L’inizio della partita è tutto nerazzurro. L’Inter entra in campo con la solita intensità feroce e dopo appena quattro minuti sfiora il vantaggio con una splendida girata di testa in tuffo di Thuram, miracolosamente respinta da Maignan. Il portiere rossonero è subito decisivo e lo sarà per tutto il match, tenendo in piedi un Milan inizialmente in grande difficoltà. Al 27’ è Acerbi a far tremare l’Olimpico milanese colpendo un palo pieno su corner di Calhanoglu, mentre dieci minuti dopo Maignan si supera di nuovo deviando sul legno una conclusione ravvicinata di Lautaro Martinez, liberato da una sponda aerea di Thuram. Tre occasioni nitide, due pali e un protagonista assoluto: il portiere francese, in serata di grazia.
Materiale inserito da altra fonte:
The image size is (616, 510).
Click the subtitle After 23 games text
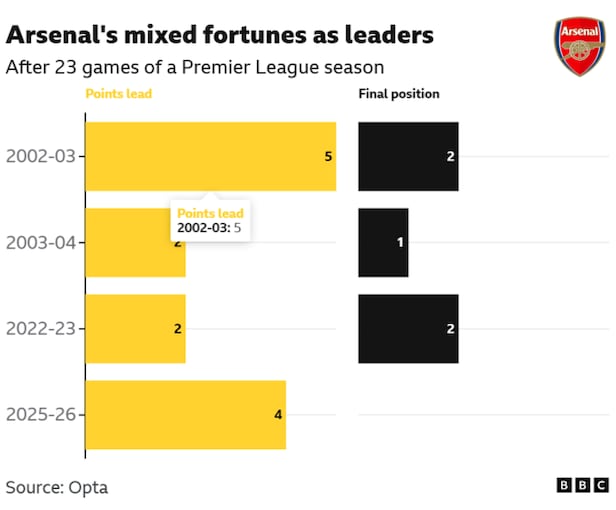[x=195, y=67]
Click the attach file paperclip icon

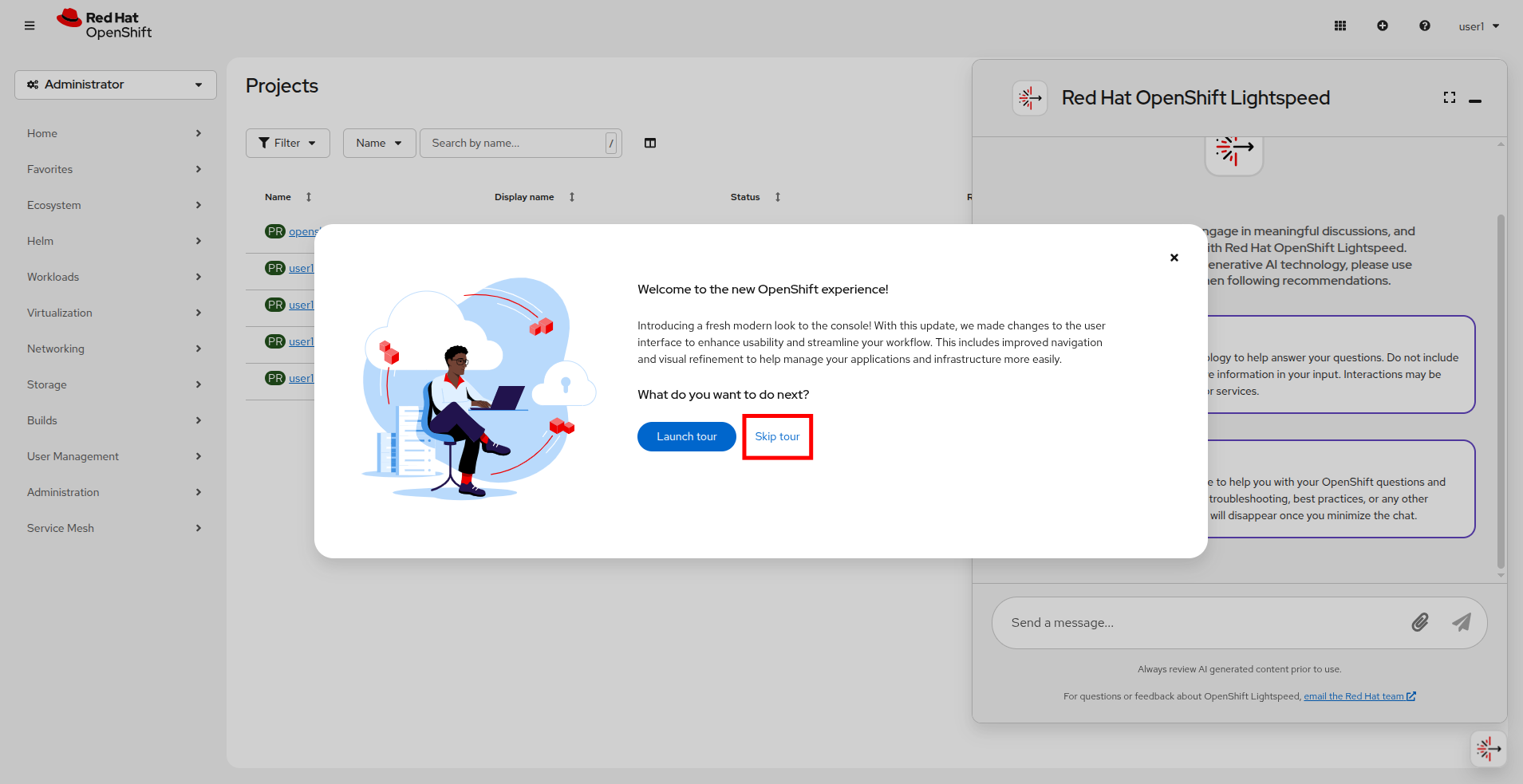tap(1420, 622)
Il Milan fatica a costruire gioco, ma cresce nei minuti finali della prima frazione. L’unico vero squillo rossonero arriva al 44’, quando Pulisic, in una delle poche ripartenze ben orchestrate, si libera centralmente e conclude di destro sfiorando il palo alla destra di Sommer. È il preludio a ciò che succederà nella ripresa.
Il secondo tempo riparte con l’Inter ancora a condurre il gioco, ma prestando il fianco alla velocità del Milan nelle transizioni. Dopo pochi minuti, una palla persa da Calhanoglu apre lo scenario perfetto per i rossoneri: Saelemaekers calcia dal limite, Sommer respinge, ma Pulisic anticipa Akanji e insacca lo 0-1 con una zampata da vero rapinatore d’area. È il gol che indirizza il derby.
La reazione interista non si fa attendere e al 72’ arriva l’opportunità più grande per riequilibrare il match. Pavlovic commette un pestone su Thuram, il Var richiama Sozza che assegna il rigore. Sul dischetto va Calhanoglu, solitamente infallibile, ma Maignan compie un intervento clamoroso respingendo il tiro del turco. È solo il secondo rigore sbagliato dal centrocampista in Serie A su 32 tentativi, ma pesa come un macigno sull’esito del derby.
Nel finale l’Inter prova l’assalto con mischie, cross e pressione costante, ma la difesa rossonera regge e limita i nerazzurri, incapaci di creare un’ultima occasione realmente pericolosa. Al triplice fischio il Milan può festeggiare un successo pesantissimo, ottenuto con cinismo, cuore e una solidità ritrovata.
Per Chivu resta il rammarico per le chance non sfruttate nel primo tempo e per il rigore fallito, ma anche la consapevolezza di una squadra competitiva e sempre capace di creare. Per Allegri, invece, questa vittoria rappresenta un mattone fondamentale nella costruzione della sua nuova identità rossonera: pragmatismo, verticalità e capacità di colpire nei momenti giusti. E in un campionato così equilibrato, ogni dettaglio può fare la differenza.